Sunday, May 22, 2011

 

Institutional Factors Keep Obama The Favorite

President Obama seems like a near lock for re-election... Or so it would seem given that potential Republican candidates are dropping out of the race quicker than they can say "Reagan".

An often cited reason for Obama's great chances is that first term Presidents for a given party's term (so George H.W. Bush was actually the third term of a Republican administration) almost always win re-election. But is this true? Is another factor helping him?

The best way to understand whether or not Obama is aided by being a first-term President is to model past election results.

Alan Abramowitz's "Time for Change" model attempts to achieve this task. Utilizing second-quarter GDP growth in the Presidential election year, Presidential approval in the second quarter of the election year, and a dummy variable (1 or 0) for whether the party in the White House has completed 1 or more terms, he finds that the term variable is very important.

In fact, President Obama is estimated to garner 4.4% more of the popular vote than he would if his party were in its second term in the White House for a projected percentage between 53-54%.

Abramowitz's model, however, as good as it is at predicting, is not a straight fundamental model. The Presidential approval term can encompass many variables (wartime fatalities for instance) and does not explain the "fundamental" cause of disapproval of the President's job.
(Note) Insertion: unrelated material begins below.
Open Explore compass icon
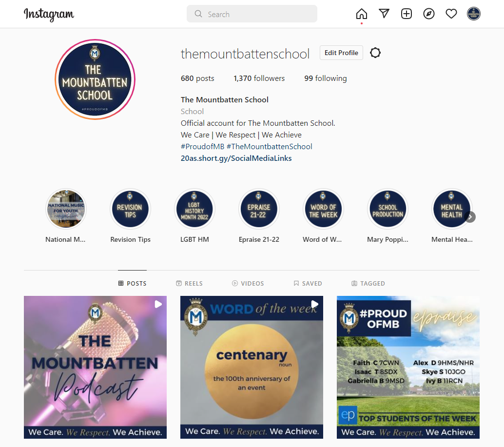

To test whether Abramowitz's results on term of the party in the White House hold true in a totally fundamental model, I turn to Douglas Hibbs' well-respected fundamental model based off of 15 elections worth of weighted real disposable income growth per capita (DPI) and fatalities in aggressive foreign wars* over the Presidential term.

We find that the addition of the variable for term of the party controlling the Presidency (0 for 1st, 1 for 2nd or later) does have a statistically significant impact (at the 90% confidence interval) on Hibbs' model. Given the current and projected state of DPI for a weighted value of 1.18 (see this post for more on economic projections), Obama is estimated to receive 51.6% of the two-party vote.
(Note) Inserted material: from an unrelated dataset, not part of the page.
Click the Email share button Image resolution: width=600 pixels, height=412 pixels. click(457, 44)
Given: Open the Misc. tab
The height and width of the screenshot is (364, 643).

If 2012 was the end of the second or later term of a Democratic administration, Obama's estimated vote percentage would be 49.3%. The effect of the term variable seems less than the Abramowitz model, but enough to turn Obama from an underdog to a favorite.

One other factor that some argue is helping Obama's re-election chances is the Republican House. Regardless of the ideology of this Republican House, the center of the American electorate seems to like divided government.
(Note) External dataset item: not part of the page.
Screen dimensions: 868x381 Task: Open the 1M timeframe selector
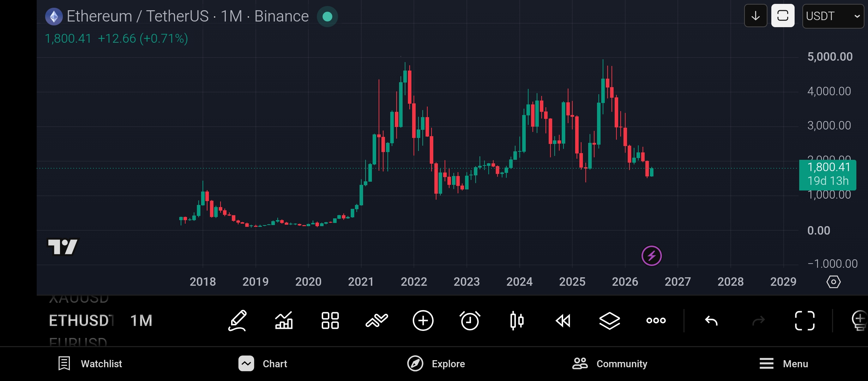(141, 321)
Plugging an ordinal variable (0 for no, 1 for half, 2 for yes) into our reformed Hibbs' model (with term of the President taken into account), we can reestimate our model to test whether or not Congressional control by the President's party adds to our ability to explain past Presidential election results.

It turns out that when President's party controls Congress, it hurts the incumbent's party chance of re-election to the White House. This effect is statistically significant at the 95% confidence level and makes the term variable have a greater affect and is more significant. This new model has an in-dataset margin of error at 95% confidence of 3.3% and explains 92.9% of the past 15 Presidential elections.


Our re-estimated model controlling for Congress projects Obama to win 51.8% of the two-party vote (little different from 51.6% for the model without a variable for Congressional control).

If, however, the Democrats controlled all of Congress (2 for yes) instead of half of it (1), Obama's predicted percentage would drop to a calculated 50.2%. As the table below illustrates, his projected vote would drop to 46.1% if this control of Congress were combined with a second (or later) White House term.


As it is, Obama looks to be a favorite, but his election is not assured even given his term and split control of Congress. The few Republican challengers left in the race have a decent shot of winning and even better chance if the economy does worse than forecasted.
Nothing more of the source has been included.